One Response to “How crisis communications has changed”

    Ronald Levy says:

    The most important change may be in the growing role (and fee intake) of PR fortune tellers.

    They can often predict (a) what the crisis is likely to be about, (b) what may be the biggest determinant of management’s post-crisis reputation, and sometimes even (c) what effect the crisis may have on the PR chief’s career and on management’s continued employment.

    PR fortune tellers have big balls. Not necessarily crystal balls nor parties but any spherical object from which one can see that what goes around comes around. Something called Heisenberg’s Principle of Uncertainty states that at any one point in time, we can’t know both where we are and also how fast we are going. But Herr Heisinger himself, were he still alive, would not deny the PR reality that with foresight, those astute in PR can sure as hell can tell where we may be going if we don’t change things.

    Change is what often creates crises, change can help us avert severely bad consequences of crises and change is what PR fortune tellers study. It’s because the more common designation of PR fortune tellers is PR research chiefs.

    WHAT THE CRISIS WILL BE ABOUT, researchers counsel, is likely to be an accusation that the company is “unfair” in how much the company makes on the public by pricing or price-fixing, “unfair” to the public in causing safety hazards as by product safety deficits or pollution, or “unfair” to the public as by discrimination or harassment.

    HOW MUCH INJURY THE CRISIS CAUSES is likely to be determined by the answer to two questions that PR fortune tellers look at.

    .1. Did the company do fire-prevention by making well known BEFORE crisis that the OPPOSITES of the common accusations have been true? That the company has SAVED the public money in ways that PR ha made well known, PROTECTED the public safety in ways that can be not only talked about but shown with pictures, and FOUGHT AGAINST both discrimination and harassment in ways that has won awards and letters of gratitude from top people in “good cause” management?

    One beauty of such PR fire-prevention is that you reduce the peril of severe injury. The public is much less likely to believe that you are guilty as hell if the public already “knows better,” knows from your widely covered reports that the company has PROTECTED the public against such unfairness. Another beauty is that once you make known the truth, you reduce the peril that contrary accusations will even be made. Activists who accuse are inclined to attack the clearly guilty, not companies that are already well known for “Active Innocence,” a term that may be used persuasively in PR proposals.

    .2. Did the company create massive media coverage on not only “positive opposites” of common accusations but also earn gratitude—perhaps from 50 million or 100 million Americans you made deeply grateful to the company? The PR proposal of a great PR firm may say to management in effect: “Let’s be a corporate hero.” Not just a doer of good deeds as shown by our annual donations list but an impressive hero, damn near loved by millions of people because of what we’re doing for them. My own favorite way of doing this, and there are many other ways, is by trying to save millions of lives by supporting a health research program of world leaders like Dr. Anthony Fauci at Johns Hopkins or Dr. Andrew Zelenetz at Memorial Sloan Kettering Cancer Center.

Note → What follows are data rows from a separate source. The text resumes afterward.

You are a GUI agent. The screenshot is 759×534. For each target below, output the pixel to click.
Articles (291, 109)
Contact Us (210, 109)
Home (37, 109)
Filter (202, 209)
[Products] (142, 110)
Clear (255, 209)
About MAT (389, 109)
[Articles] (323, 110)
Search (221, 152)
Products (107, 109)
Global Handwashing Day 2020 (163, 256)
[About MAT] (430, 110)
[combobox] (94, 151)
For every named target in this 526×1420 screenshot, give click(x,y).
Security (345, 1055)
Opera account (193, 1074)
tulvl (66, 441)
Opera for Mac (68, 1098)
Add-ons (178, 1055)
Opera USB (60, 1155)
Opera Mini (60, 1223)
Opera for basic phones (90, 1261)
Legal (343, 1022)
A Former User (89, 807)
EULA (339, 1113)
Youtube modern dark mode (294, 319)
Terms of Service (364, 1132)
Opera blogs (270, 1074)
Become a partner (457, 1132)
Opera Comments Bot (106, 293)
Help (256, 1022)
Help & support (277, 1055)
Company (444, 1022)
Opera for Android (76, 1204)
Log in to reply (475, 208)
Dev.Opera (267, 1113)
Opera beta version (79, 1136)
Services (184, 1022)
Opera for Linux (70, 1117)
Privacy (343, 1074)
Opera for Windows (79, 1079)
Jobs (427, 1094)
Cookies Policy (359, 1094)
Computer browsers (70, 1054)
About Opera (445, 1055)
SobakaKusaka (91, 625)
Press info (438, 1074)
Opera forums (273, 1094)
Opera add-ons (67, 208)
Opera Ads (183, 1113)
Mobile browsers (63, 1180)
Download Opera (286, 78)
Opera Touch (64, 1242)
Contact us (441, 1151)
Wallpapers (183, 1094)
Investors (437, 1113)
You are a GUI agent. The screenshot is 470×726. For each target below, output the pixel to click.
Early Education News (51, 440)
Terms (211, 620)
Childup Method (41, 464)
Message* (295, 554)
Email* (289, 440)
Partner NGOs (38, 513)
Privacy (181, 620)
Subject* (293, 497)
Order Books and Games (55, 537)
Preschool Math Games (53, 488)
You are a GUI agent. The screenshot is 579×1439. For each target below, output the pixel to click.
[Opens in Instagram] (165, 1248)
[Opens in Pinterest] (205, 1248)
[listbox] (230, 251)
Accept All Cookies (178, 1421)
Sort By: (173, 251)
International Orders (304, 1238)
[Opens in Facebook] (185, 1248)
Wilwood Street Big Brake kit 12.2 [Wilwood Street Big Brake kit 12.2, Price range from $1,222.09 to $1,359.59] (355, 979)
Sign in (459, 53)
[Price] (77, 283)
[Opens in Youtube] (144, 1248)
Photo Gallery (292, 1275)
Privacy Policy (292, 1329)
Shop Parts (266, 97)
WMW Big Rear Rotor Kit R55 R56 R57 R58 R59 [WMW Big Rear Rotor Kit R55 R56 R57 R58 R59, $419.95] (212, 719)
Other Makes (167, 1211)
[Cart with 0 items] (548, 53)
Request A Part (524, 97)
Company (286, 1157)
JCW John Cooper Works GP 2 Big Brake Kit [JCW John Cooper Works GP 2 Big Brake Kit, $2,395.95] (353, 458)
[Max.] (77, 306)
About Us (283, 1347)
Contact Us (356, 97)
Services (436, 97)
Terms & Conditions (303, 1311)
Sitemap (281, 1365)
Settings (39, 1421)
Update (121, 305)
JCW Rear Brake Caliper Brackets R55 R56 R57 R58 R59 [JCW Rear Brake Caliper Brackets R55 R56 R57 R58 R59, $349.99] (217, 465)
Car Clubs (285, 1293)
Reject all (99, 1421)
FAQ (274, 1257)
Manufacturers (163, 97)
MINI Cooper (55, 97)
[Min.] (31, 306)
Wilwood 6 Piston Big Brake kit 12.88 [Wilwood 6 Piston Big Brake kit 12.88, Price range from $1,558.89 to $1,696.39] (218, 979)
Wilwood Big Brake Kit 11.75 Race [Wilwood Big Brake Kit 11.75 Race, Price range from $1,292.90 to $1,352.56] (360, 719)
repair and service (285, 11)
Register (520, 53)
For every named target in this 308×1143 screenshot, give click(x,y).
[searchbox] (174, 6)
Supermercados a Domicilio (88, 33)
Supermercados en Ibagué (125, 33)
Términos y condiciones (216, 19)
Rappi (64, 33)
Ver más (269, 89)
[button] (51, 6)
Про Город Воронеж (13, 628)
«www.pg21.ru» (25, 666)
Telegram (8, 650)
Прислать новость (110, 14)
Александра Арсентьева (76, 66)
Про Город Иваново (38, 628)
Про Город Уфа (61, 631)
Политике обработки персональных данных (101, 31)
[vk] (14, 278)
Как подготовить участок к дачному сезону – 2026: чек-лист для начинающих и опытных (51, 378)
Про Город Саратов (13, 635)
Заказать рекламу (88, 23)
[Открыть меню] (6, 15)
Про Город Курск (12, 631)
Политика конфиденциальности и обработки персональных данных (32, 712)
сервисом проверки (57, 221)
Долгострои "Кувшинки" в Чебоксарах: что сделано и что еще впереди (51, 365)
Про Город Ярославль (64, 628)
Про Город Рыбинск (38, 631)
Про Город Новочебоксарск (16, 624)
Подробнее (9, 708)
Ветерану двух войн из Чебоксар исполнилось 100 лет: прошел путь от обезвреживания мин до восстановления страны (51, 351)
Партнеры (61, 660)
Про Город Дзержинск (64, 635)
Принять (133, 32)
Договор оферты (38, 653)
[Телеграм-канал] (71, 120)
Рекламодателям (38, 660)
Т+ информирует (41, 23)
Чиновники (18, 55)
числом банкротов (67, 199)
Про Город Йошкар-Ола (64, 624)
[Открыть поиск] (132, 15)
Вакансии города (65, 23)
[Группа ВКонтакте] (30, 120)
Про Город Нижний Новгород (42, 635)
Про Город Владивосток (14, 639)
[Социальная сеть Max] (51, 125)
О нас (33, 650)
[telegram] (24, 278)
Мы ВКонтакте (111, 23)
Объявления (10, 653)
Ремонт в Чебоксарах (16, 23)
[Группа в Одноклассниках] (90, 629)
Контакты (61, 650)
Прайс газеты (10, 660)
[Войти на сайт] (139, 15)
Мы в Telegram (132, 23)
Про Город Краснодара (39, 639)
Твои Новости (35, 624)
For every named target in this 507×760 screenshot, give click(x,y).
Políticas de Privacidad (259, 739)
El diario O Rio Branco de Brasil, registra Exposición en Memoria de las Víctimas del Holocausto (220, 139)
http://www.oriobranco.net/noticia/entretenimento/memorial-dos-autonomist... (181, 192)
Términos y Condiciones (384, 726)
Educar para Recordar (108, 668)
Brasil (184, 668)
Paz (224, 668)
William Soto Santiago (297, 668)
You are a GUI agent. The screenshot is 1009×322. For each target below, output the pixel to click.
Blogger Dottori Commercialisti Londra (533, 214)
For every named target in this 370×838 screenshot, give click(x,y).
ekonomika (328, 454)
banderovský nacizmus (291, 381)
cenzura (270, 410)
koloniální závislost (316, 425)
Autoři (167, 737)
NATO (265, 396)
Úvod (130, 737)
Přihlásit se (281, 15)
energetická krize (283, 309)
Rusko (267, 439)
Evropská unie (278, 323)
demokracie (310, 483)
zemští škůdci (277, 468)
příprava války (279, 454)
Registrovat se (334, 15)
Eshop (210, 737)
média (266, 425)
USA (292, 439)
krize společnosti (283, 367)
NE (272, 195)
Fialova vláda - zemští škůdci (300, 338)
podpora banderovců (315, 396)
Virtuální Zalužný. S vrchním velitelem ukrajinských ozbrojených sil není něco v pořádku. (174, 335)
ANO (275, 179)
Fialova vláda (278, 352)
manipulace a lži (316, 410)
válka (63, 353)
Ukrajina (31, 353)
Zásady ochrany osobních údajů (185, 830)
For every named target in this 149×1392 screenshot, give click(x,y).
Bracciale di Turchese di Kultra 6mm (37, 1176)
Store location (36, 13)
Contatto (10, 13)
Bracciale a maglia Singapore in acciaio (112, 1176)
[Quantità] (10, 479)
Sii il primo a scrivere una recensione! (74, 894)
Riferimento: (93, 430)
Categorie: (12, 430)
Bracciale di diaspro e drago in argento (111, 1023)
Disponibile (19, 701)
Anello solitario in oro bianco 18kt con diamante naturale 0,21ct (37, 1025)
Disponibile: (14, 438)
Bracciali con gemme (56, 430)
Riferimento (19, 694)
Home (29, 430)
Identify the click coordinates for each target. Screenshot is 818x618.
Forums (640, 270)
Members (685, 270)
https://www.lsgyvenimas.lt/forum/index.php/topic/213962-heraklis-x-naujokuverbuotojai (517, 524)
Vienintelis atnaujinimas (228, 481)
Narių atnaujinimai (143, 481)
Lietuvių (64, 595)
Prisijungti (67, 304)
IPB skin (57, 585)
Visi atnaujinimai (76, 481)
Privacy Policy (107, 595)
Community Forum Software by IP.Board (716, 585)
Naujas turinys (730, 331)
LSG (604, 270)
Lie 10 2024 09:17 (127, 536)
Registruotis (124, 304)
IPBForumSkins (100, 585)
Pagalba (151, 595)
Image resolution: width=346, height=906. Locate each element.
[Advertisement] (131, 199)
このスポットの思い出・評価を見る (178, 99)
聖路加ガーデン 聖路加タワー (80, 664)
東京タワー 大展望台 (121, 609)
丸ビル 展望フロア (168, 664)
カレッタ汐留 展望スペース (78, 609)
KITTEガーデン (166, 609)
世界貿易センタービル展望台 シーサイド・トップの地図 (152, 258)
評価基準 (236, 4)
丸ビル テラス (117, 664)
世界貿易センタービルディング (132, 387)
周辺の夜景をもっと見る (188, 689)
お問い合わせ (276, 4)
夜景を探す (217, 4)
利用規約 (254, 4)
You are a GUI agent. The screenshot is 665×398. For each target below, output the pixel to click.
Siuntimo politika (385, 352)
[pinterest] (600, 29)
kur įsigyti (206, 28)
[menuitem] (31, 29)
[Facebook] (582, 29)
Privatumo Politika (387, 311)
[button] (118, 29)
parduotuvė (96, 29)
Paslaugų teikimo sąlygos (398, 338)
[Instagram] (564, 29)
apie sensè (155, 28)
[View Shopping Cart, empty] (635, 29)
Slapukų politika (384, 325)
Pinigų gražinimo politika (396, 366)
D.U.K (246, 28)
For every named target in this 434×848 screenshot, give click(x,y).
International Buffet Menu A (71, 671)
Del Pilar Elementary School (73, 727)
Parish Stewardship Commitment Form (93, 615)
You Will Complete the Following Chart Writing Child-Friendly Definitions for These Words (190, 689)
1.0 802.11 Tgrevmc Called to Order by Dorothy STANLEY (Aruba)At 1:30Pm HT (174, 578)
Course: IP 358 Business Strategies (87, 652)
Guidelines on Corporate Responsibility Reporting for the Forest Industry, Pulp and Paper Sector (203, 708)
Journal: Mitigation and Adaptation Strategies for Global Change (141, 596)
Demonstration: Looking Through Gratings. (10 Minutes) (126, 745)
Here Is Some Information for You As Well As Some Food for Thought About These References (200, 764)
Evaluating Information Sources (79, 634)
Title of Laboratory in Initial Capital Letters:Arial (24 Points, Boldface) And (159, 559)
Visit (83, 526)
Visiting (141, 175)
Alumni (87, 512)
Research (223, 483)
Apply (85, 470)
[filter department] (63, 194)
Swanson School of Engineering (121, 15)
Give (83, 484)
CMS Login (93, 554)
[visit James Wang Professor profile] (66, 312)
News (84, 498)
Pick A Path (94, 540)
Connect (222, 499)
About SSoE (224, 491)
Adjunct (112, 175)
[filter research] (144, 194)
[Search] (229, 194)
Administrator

    Even a huge sum that could bring you massive media coverage nationally or worldwide may be fairly easily affordable if it is given over a period of 10 or 20 years. Yet huge it is, and millions of lives you may save.

    THE EFFECT OF CRISIS ON CAREERS—your own and your management’s—may depend in part, PR fortune tellers can forecast, on what did PR do BEFORE the crisis. For top management, early and effective PR actions can be far better than even the most foresighted early warnings. For PR people, as for a company’s fire-prevention and quality control people, savvy crisis management and even better, crisis prevention, can win the lavish rewards that management may bestow on those who earn respect and gratitude for being protective PR fortune tellers.